Codd issued an additional higher-level rule, rule 0, which states that a relational DBMS must be able to manage databases entirely through its relational capacities. In other words, a DBMS is either totally relational or it is not relational.

Summary

The relational model developed as a result of recognized shortcomings of hierarchical and network DBMSs. Codd created a strong theoretical base for the relational model. Three objectives drove relational database research: data independence, communicability, and set processing. The relational model has domain structures, integrity rules, and operators used to retrieve, derive, or modify data. A domain is a set of values all of the same data type. The practical value of a domain is to define what comparisons are permissible. A relation is a table of n columns and m rows. The cardinality of a relation is its number of rows. The degree of a relation is the number of columns.

A relational database is a collection of relations. The distinguishing feature of the relational model is that there are no explicit linkages between tables. A relation’s primary key is its unique identifier. When there are multiple candidates for the primary key, one is chosen as the primary key and the remainder are known as alternate keys. The foreign key is the way relationships are represented and can be thought of as the glue that binds a set of tables together to form a relational database. The purpose of the entity integrity rule is to ensure that each entity described by a relation is identifiable in some way. The referential integrity rule ensures that you cannot define a foreign key without first defining its matching primary key.

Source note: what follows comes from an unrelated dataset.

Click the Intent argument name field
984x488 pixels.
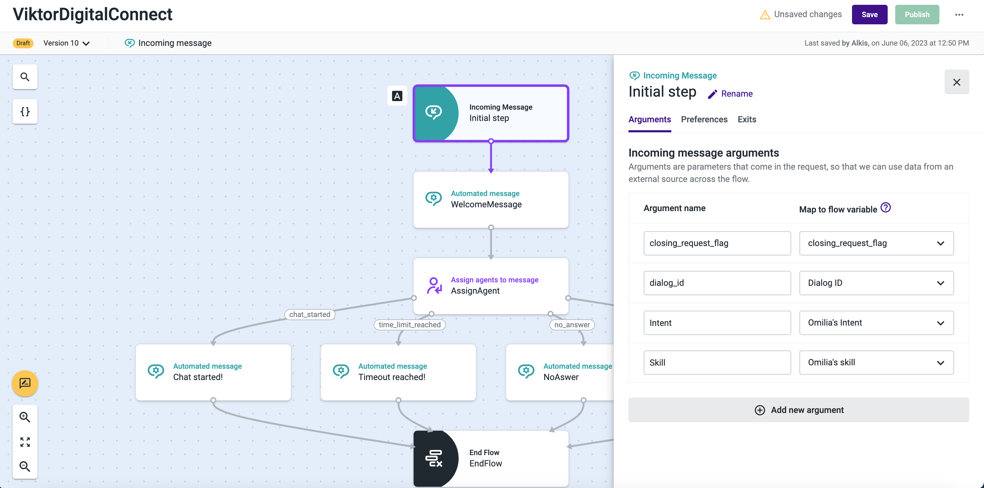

The relational model includes a set of operations, known as relational algebra, for manipulating relations. There are eight operations that can be used with either one or two relations to create a new relation. These operations are restrict, project, product, union, intersect, difference, join, and divide. Only five operators, known as primitives, are required to define all eight relational operations. An SQL statement can be translated to relational algebra and vice versa. If a retrieval language can be used to express every relational algebra operator, it is said to be relationally complete. A fully relational database system provides complete support for domains, integrity rules, and a manipulation language. Codd set forth 12 rules that can be used to judge how well a database fits the relational model. He also added rule 0—a DBMS is either totally relational or it is not relational.

Key terms and concepts

Alternate key Join
Candidate key Logical data independence
Cardinality Nonsubversion rule
Catalog Null
Communicability objective Operators
Data independence Physical data independence
Data structures Primary key
Data sublanguage rule Product
Degree Project
Difference Query-by-example (QBE)
Distribution independence Referential integrity
Divide Relational algebra
Domain Relational calculus
Entity integrity Set processing objective
Foreign key Relational database
Fully relational database Relational model
Guaranteed access rule Relationally complete
Information rule Relations
Integrity independence Restrict
Integrity rules Union
Intersect View updating rule

References and additional readings

Codd, E. F. 1982. Relational database: A practical foundation for productivity. Communications of the ACM 25 (2):109–117.

Exercises

  1. What reasons does Codd give for adopting the relational model?

  2. What are the major components of the relational model?

  3. What is a domain? Why is it useful?

  4. What are the meanings of cardinality and degree?

  5. What is a simple relational database?

  6. What is the difference between a primary key and an alternate key?

  7. Why do we need an entity integrity rule and a referential integrity rule?

  8. What is the meaning of “union compatible”? Which relational operations require union compatibility?

  9. What is meant by the term “a primitive set of operations”?

  10. What is a fully relational database?

  11. How well does LibreOffice’s database satisfy Codd’s rules.